If Microsoft had any hope that Windows Vista would get a honeymoon,
it is surely feeling disappointed by now.
For months before the operating system was even released,
Microsoft spent a lot of time trying to refute accusations from
vendors like Symantec Corp. and McAfee Inc. that its
PatchGuard kernel protection feature would lock
out third-party security products.
Now Microsoft is taking a beating in the blogosphere from none
other than Joanna Rutkowska, the Polish security researcher who
made headlines at last summer's Black Hat conference for
demonstrating a way to trick Vista's
anti-malware sensors.
This time, Rutkowska says she has discovered a "very severe
hole" in the design of Vista's User Account Controls (UAC)
feature.
"Vista automatically assumes that all setup programs
(application installers) should be run with administrator
privileges," she wrote in her
Invisible Things blog. "So, when you try to
run such a program, you get a UAC prompt and you have only two
choices: either to agree to run this application as
administrator or to disallow running it at all."

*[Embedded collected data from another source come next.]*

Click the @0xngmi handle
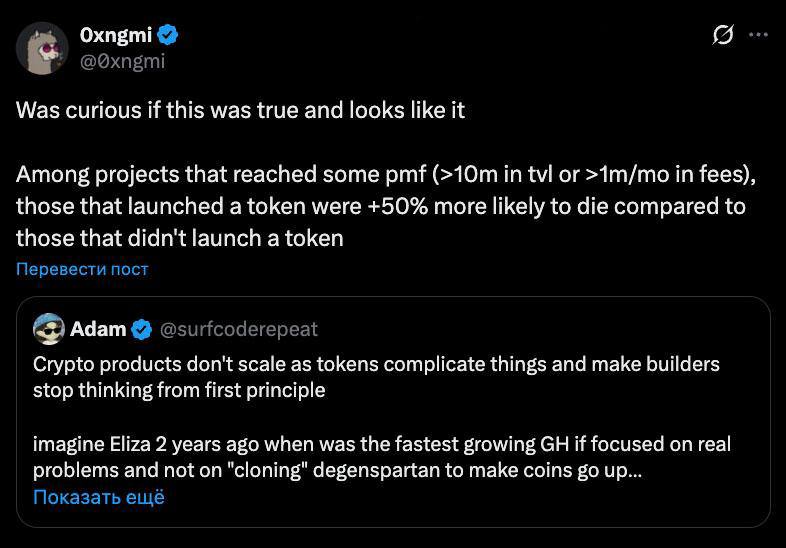The width and height of the screenshot is (786, 548). click(122, 61)
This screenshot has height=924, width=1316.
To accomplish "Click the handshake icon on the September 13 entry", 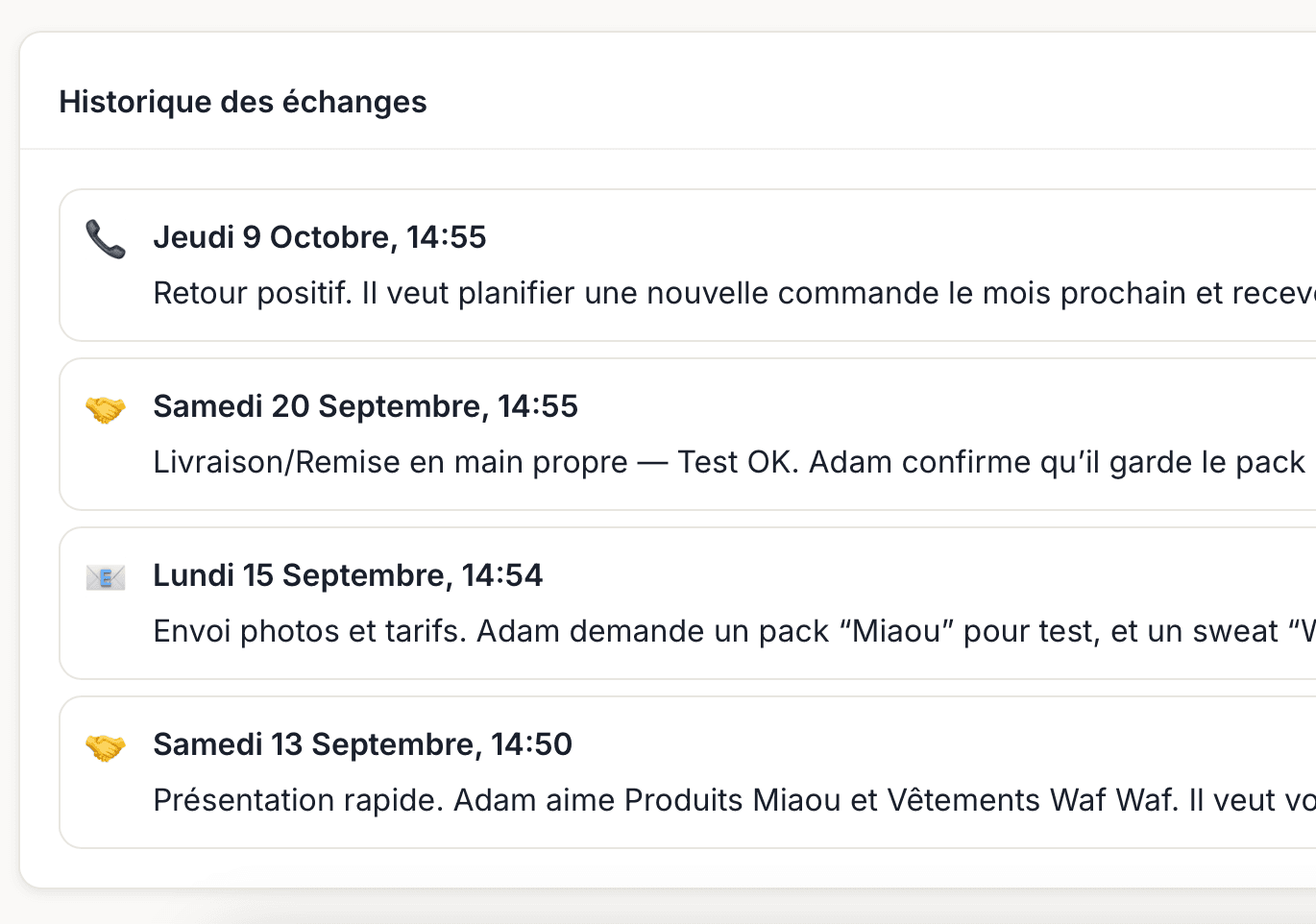I will (104, 746).
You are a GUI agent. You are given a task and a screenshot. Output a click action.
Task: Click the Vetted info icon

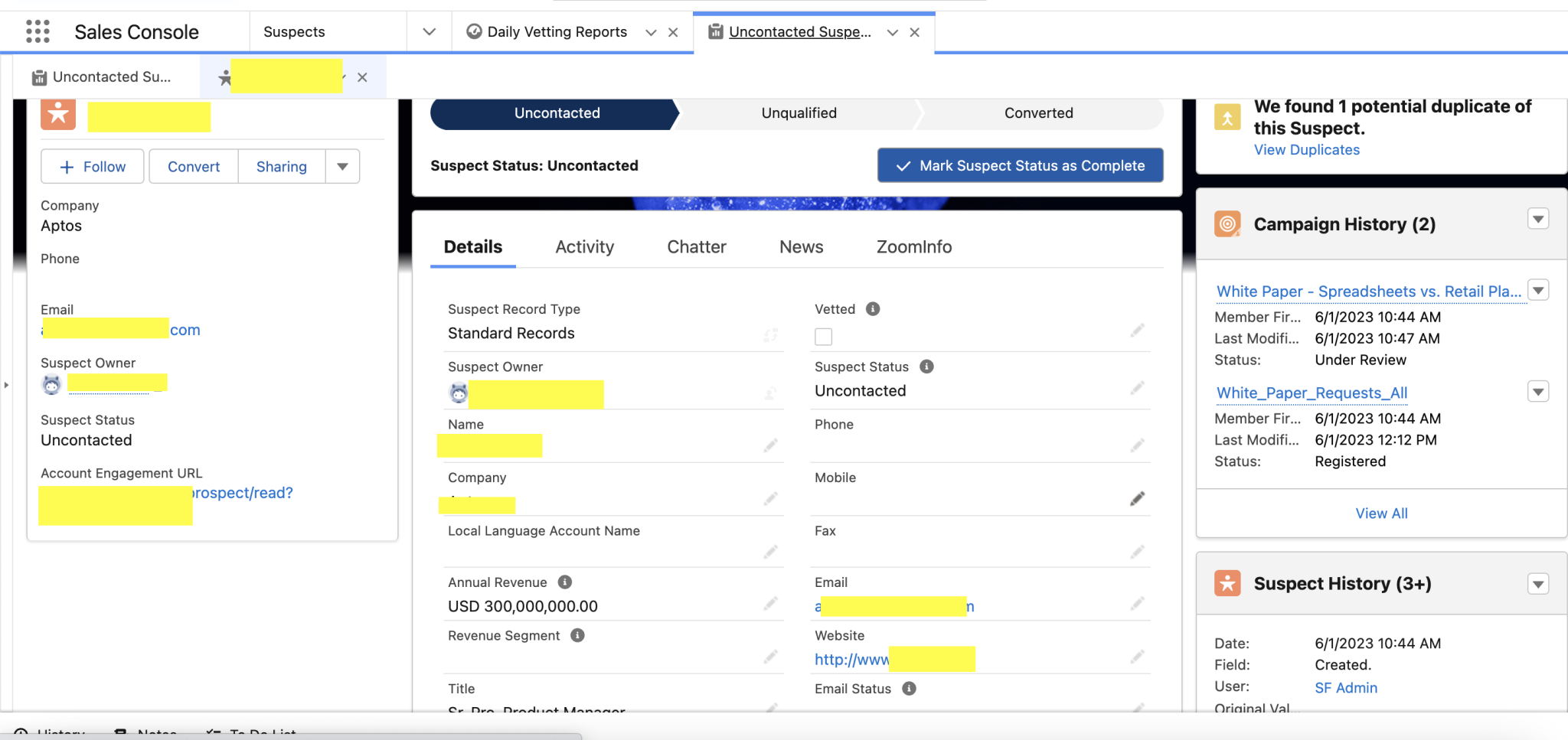[873, 309]
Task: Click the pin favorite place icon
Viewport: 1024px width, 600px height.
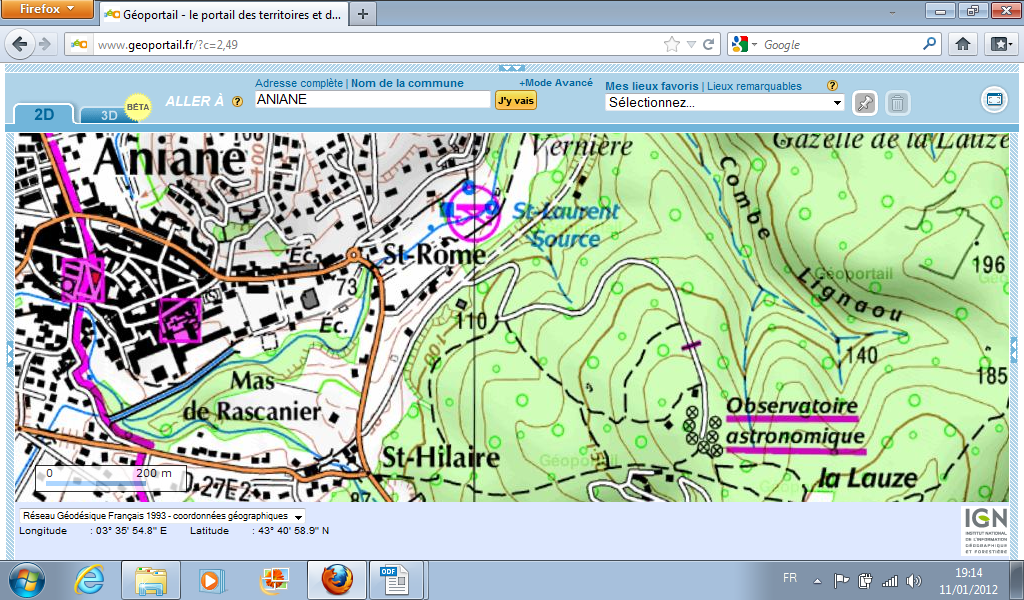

That means someone who downloads a freeware Tetris game will
have to run its installer as administrator, giving it not only full
access to the user's file system and registry, but also allowing it
to load kernel drivers, she said, asking, "Why [should a] Tetris
installer be allowed to load kernel drivers?"
Rutkowska was flabbergasted when Microsoft's Mark Russinovich
responded to UAC concerns with a very detailed
blog breakdown of how the feature works.
What left her particularly dismayed was Russinovich's comment
that "potential avenues of attack, regardless of ease or scope,
are not security bugs."
"I was pissed off … because [Russinovich] declared that all
implementation bugs in UAC are not to be considered as security
bugs," she said in a follow-up
blog posting.
Russinovich also admitted in his posting that Vista makes
tradeoffs between security and convenience, and "both UAC and
Protected Mode IE have design choices that required paths to be
opened in the IL (integrity level) wall for application
compatibility and ease of use."
Several security bloggers agree with Rutkowska that while UAC
may have started as a good idea, it has become fairly useless.
Havard Pedersen, a Web developer based in Norway, has dedicated
an entire blog to reasons why Vista won't be
installed on any of his computers. One reason, he wrote, is
that security measures like UAC actually create more risk.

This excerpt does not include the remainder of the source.